EXERCISE: Extend the article on the Indian rupee's record low, picking up after its last sentence.

EXERCISE TEXT: Begin

The Indian rupee has slipped to a fresh record low, crossing the 91-per-dollar level, deepening pressure across currency, bond, and equity markets. What began as stress in foreign exchange has now started to weigh on broader investor sentiment, with analysts warning that equity returns could remain subdued in the near term.
The weakening currency has unsettled foreign investors concerned about currency-adjusted returns, while domestic investors are navigating tighter liquidity conditions. Market participants increasingly view the move as structural rather than cyclical, shaped by a challenging global backdrop and domestic imbalances.
Structural Factors Driving the Rupee Lower
Analysts note that the rupee’s decline of more than six percent this year reflects longer-term erosion rather than short-term volatility. Despite sustained intervention efforts, the currency has steadily weakened over the past decade.
“The current phase of rupee depreciation appears to be driven by structural factors rather than temporary market dislocations,” analysts said, pointing to rising global protectionism, persistent trade pressures, and limited room for aggressive intervention.

While the Reserve Bank of India has sought to smooth volatility, strategists argue that the currency’s relative stability in recent years did not necessarily reflect stronger fundamentals.

EXERCISE TEXT: End
DATASET CONTENT: Begin

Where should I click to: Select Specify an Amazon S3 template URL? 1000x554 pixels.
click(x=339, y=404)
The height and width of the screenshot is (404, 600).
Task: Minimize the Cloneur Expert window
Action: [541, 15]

DATASET CONTENT: End

RESPONSE:
“Currency stability has often masked deeper demand-side challenges in the economy,” analysts said, adding that sustained recovery would require stronger private investment and external competitiveness.
Impact on Equity Markets
The rupee’s weakness is now feeding into equity market expectations, with investors becoming more selective. Analysts expect overall market returns to remain muted, particularly for sectors sensitive to imports, funding costs, and domestic demand.
Export-oriented sectors such as information technology, pharmaceuticals, automobiles, and metals are expected to benefit from a weaker currency, as overseas revenues translate into higher local earnings. On the other hand, banks, public-sector enterprises, oil and gas, energy, and infrastructure companies may face margin pressure due to rising input costs and tighter liquidity conditions.
“Periods of sustained currency weakness tend to favour exporters while creating challenges for domestically focused sectors,” market participants said.
Liquidity and External Account Risks
Beyond equities, pressure on the external account remains a key concern. Analysts say that without durable improvements in trade flows and capital inflows, currency volatility could persist.
“Financial markets remain vulnerable to intermittent bouts of risk aversion as long as currency and liquidity pressures continue,” analysts noted, advising investors to maintain a defensive bias in the near term.
Some market participants believe that progress on trade agreements and structural reforms could help stabilise sentiment over time, though near-term uncertainty remains elevated.
Long-Term Outlook Remains Mixed
Despite near-term caution, analysts say the broader economic outlook is not uniformly negative. Recent data suggest a gradual improvement in domestic demand and early signs of an earnings recovery.
“The current volatility is likely a passing phase, though markets may remain choppy in the coming months,” analysts said, adding that long-term investors may still find opportunities in structurally strong sectors.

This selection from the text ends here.